Clerk’s Papers (CP) at 15.
¶ 3 In addition to the recall petition, the trial court considered several declarations submitted by petitioner Jones, Diane MacGregor-Foreman, Jose Perez, John Cruz, Darin Odegaard, and Brittany Wilson. It also considered declarations from respondent Levine, as well as from Michael Howe, Jensen Sackman, and Alice Attwood. After a hearing, the trial court dismissed all five charges, finding them factually and legally insufficient to sustain further action. Jones sought review in this court, assigning error to the trial court’s rulings on every charge.
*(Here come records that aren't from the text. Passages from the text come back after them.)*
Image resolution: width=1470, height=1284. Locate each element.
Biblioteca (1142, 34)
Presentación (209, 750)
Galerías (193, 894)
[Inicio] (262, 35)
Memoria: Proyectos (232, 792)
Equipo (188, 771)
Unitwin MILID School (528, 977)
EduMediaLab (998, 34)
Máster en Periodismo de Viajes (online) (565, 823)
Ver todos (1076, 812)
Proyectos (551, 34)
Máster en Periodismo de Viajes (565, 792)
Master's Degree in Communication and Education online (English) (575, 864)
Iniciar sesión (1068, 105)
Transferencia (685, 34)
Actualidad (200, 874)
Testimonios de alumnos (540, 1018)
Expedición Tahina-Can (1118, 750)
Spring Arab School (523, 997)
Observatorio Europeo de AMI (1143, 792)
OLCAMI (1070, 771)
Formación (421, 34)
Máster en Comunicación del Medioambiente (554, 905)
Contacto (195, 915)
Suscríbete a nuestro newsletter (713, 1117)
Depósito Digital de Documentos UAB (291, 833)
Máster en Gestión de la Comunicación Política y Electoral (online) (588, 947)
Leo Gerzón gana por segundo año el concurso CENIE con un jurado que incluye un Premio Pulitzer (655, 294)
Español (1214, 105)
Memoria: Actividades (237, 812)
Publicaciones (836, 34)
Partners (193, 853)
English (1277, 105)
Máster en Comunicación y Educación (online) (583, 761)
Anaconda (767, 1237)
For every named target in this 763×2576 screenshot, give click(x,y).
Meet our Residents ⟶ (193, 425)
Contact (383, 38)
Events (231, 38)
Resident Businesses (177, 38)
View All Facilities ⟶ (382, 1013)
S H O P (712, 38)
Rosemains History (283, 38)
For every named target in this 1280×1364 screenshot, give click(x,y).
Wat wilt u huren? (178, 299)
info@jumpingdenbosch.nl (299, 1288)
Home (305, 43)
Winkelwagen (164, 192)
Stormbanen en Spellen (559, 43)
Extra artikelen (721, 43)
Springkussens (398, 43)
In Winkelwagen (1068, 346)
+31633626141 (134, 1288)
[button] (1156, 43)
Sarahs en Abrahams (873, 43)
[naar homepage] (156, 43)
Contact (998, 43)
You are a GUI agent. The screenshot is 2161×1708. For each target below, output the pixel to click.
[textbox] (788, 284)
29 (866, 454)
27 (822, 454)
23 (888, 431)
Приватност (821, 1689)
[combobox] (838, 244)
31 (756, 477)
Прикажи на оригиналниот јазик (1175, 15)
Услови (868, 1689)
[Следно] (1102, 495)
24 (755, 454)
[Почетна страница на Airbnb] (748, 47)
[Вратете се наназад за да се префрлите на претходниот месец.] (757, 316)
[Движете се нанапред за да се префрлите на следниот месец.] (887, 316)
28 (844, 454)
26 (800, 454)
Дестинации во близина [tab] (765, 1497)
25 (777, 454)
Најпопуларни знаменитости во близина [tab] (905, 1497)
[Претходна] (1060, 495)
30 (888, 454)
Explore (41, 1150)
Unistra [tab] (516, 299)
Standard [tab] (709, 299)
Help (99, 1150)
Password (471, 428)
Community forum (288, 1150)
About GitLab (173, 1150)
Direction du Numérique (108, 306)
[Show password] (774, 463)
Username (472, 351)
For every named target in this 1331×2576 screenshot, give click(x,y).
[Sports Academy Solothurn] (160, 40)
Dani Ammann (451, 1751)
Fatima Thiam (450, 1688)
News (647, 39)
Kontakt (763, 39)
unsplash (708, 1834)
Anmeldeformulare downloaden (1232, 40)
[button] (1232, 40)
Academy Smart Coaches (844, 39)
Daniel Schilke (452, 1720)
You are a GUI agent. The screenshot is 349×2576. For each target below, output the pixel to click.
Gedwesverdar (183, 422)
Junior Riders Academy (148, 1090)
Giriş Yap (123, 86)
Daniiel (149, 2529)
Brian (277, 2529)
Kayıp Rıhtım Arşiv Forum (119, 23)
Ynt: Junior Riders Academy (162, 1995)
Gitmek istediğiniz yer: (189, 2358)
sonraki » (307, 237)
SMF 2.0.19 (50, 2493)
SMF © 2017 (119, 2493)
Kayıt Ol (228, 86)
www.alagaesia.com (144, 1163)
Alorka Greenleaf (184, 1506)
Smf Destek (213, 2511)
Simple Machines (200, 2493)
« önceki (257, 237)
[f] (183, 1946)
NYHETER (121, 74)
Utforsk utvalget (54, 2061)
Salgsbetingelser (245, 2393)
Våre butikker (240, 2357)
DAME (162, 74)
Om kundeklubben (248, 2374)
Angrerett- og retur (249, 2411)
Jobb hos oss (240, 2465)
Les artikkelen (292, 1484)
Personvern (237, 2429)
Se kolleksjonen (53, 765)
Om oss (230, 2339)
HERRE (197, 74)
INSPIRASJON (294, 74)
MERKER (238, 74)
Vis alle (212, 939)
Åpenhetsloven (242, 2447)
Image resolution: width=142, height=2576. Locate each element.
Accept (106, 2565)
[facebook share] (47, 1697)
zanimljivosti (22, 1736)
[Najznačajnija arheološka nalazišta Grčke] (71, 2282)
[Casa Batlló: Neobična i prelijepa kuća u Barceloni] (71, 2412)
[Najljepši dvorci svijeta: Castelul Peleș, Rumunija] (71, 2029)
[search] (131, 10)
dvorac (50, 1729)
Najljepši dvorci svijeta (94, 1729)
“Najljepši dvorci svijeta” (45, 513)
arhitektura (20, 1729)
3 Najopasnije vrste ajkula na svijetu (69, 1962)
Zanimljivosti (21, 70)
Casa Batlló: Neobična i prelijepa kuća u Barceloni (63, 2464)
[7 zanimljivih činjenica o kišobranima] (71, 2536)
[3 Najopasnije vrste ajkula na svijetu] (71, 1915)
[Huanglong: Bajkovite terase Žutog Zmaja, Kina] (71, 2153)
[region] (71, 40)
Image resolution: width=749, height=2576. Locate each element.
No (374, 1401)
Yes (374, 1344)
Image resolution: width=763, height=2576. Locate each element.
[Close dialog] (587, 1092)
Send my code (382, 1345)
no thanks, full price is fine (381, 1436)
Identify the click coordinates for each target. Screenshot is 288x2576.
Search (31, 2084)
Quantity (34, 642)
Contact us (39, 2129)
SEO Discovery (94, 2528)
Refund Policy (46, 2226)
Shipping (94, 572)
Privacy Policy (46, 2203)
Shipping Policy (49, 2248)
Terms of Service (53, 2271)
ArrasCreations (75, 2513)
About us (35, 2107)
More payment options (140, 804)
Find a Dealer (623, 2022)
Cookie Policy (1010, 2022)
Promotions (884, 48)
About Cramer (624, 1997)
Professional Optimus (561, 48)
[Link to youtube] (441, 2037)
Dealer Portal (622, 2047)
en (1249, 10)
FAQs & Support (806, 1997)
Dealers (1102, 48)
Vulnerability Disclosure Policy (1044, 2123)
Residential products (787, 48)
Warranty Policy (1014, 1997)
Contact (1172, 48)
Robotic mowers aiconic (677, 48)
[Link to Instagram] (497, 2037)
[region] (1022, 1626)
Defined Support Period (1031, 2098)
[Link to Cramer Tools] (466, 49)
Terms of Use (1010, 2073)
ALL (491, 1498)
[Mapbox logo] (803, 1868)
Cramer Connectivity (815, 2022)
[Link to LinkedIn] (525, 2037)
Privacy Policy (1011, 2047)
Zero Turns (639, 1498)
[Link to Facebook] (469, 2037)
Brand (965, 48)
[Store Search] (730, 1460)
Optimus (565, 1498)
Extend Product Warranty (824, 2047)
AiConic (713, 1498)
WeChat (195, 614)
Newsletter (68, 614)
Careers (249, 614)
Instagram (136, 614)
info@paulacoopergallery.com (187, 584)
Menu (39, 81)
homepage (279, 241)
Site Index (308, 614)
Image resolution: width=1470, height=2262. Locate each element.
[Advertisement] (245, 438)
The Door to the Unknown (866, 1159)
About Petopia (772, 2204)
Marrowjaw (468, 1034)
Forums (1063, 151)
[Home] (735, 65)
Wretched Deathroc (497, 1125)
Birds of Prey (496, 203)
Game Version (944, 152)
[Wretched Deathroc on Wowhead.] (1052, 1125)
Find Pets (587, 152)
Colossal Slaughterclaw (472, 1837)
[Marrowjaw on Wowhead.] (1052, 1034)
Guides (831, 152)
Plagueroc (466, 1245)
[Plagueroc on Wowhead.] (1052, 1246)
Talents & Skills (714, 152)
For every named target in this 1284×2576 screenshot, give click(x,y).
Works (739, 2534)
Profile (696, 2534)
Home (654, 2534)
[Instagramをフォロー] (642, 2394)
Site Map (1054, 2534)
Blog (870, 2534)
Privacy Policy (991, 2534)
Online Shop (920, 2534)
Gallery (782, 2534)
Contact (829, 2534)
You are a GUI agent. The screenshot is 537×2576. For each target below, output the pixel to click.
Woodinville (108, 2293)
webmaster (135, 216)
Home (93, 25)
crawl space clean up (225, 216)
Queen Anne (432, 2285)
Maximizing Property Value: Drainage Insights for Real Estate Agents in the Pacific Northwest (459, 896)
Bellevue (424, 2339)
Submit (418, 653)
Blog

Appellant’s Br. (App. Br.) at 1.
ANALYSIS
¶ 4 A voter who seeks to recall an elected official must charge that the official "committed an act or acts of malfeasance, or an act or acts of misfeasance while in office, or has violated the oath of office." RCW 29A.56.110. The statute defines these terms:
(1) "Misfeasance" or "malfeasance" in office means any wrongful conduct that affects, interrupts, or interferes with the performance of official duty;
(a) Additionally, "misfeasance" in office means the performance of a duty in an improper manner; and
(b) Additionally, "malfeasance" in office means the commission of an unlawful act;
(2) "Violation of the oath of office" means the neglect or knowing failure by an elective public officer to perform faithfully a duty imposed by law.
Id.
¶ 5 Before the sponsors of a recall may seek supporting signatures, the superior court of the county in which the officer subject to recall resides must determine that the petition is both factually and legally sufficient. RCW 29A.56.130(2), .140, .150(2); In re Recall of Pepper, 189 Wash.2d 546, 553, 403 P.3d 839 (2017) (citing Chandler v. Otto, 103 Wash.2d 268, 274, 693 P.2d 71 (1984) ).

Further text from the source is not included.